Some of these rules I find useful. The idea that as a top heavy lady, I should enlist better support than a teeny triangles halterneck bikini is sound. It is no fun running around on the beach in something that itsy bitsy.
Anyway, here is the advice for my shape, as lifted from the 'Debenhams' website:
Apple-shaped - Apple-shaped bodies are larger on top and smaller below. People with this shape often have a short neck and it is important to make the neck look longer by wearing tops with a v-neckline. Avoid anything figure hugging as this will only draw attention to your waist. Wide legged trousers or flared skirts look great on Apple Shaped bodies.
Now. I follow exactly none of these suggestions. I have utterly fantastic legs. I want them to be free!! You will mostly find me in tights or leggings, a 'figure hugging' miniskirt and a t shirt. with short sleeves. These are also contentious according to the following drivel:
Arms and legs – Arm and legs can be troublesome areas when buying clothes. Take a long hard look at your upper arms. If your upper arms are flabby then wear three-quarter or half-length sleeve shirts and tops this will stop you feeling self-conscious. Long lean legs will suit any style of skirt but if you are unsure what skirt will suit just remember that a skirt should end just above the slimmest part of your leg.
The grammar here is actually worse than mine. Damn those troublesome arms and legs! If only I didn't have to have these stupid troublesome limbs! I actually find my arms and legs to be incredibly useful for buying clothes too. My legs help me to get into the shops, and I use my arms to pick up clothes and try them on. Most clothes accommodate limbs by having strategically placed holes or even tubes to put the limbs into. But once i have taken a long hard look at my flabby upper arms I should really be more self concious and cover up these abominations.
So once I have hidden my arms, and my legs (noooooooooo) the next step is to distract from my non existent neck (ey??) with a V neck, and avoid ANYTHING figure hugging, because seriously, who would want to see a waist like mine? What would that outfit look like exactly? I can only imagine it would have to be a baggy full length, flared out dress with a V-neck. Basically, a sack, with a V-shaped hole in it.
Shop assistant girl has evidently read and memorised such shite. She forgets that perhaps it is not the be all and end all of womens existance to look 'tiny' 'thin' and 'sophisticated'. Why is this the goal? I want to look the size I am, because I am this size and I like it. If I did not, I could resort to surgary, 'lifestyle change' or counselling. But, uh, no. I present the fashion industry with my shape and all I ask in return is that they help me to cover it. I want to look fun, friendly, bright, confident, intelligent. I want to look like I am glowing with the happiness of life, that I am thankful for what I have and comfortable with who I am.

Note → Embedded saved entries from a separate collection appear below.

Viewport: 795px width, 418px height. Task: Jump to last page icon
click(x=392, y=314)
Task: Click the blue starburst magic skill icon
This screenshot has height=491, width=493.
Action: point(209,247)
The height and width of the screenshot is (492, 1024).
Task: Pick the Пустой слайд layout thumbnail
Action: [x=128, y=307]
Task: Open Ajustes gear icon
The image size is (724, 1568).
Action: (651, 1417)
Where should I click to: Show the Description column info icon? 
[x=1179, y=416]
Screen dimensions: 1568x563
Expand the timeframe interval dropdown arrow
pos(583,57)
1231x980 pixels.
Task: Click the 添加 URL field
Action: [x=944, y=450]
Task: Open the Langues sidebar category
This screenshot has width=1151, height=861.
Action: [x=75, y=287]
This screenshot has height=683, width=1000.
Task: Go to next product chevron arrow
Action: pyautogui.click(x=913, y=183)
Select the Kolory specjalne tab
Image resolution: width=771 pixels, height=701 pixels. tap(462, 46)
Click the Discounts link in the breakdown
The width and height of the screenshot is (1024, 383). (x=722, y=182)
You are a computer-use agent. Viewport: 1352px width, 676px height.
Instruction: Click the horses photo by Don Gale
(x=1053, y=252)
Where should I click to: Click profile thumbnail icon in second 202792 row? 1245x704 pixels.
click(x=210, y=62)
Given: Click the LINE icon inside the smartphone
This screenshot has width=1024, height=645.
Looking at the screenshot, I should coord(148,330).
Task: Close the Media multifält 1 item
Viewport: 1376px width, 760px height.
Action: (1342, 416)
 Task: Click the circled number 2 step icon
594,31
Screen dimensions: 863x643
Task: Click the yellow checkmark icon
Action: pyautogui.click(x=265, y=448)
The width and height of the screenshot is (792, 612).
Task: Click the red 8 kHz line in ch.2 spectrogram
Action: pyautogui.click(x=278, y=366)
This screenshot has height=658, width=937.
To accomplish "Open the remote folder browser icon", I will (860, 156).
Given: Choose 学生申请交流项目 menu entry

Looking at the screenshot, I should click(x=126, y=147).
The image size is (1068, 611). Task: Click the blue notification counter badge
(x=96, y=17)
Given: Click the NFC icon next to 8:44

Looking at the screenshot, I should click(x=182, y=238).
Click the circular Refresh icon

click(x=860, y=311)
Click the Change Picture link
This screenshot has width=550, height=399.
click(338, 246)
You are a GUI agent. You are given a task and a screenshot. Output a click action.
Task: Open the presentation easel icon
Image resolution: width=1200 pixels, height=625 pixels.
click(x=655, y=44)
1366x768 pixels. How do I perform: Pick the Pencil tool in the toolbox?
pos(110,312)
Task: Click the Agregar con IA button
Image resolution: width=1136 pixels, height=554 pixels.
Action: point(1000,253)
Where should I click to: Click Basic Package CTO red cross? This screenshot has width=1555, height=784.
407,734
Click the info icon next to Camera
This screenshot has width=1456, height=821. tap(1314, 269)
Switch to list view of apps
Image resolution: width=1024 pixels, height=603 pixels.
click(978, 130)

If I were the headmistress of a school, I would like to look formidable, intelligent, amazing, sharp, confident, accomplished. Fabulous. In fact, that's how I want to look now.
As I was being pulled and squeezed into 10s and 12s to the point of being unable to breathe (breathing space seemed to be an optional extra rather than integral to the design of many of the dresses) I wished I was stronger and could tell the whole shop present that I think they have got it wrong and there is much more to style and dresses than looking as small and fragile as possible and that perhaps we had it all wrong but that fight is for another day.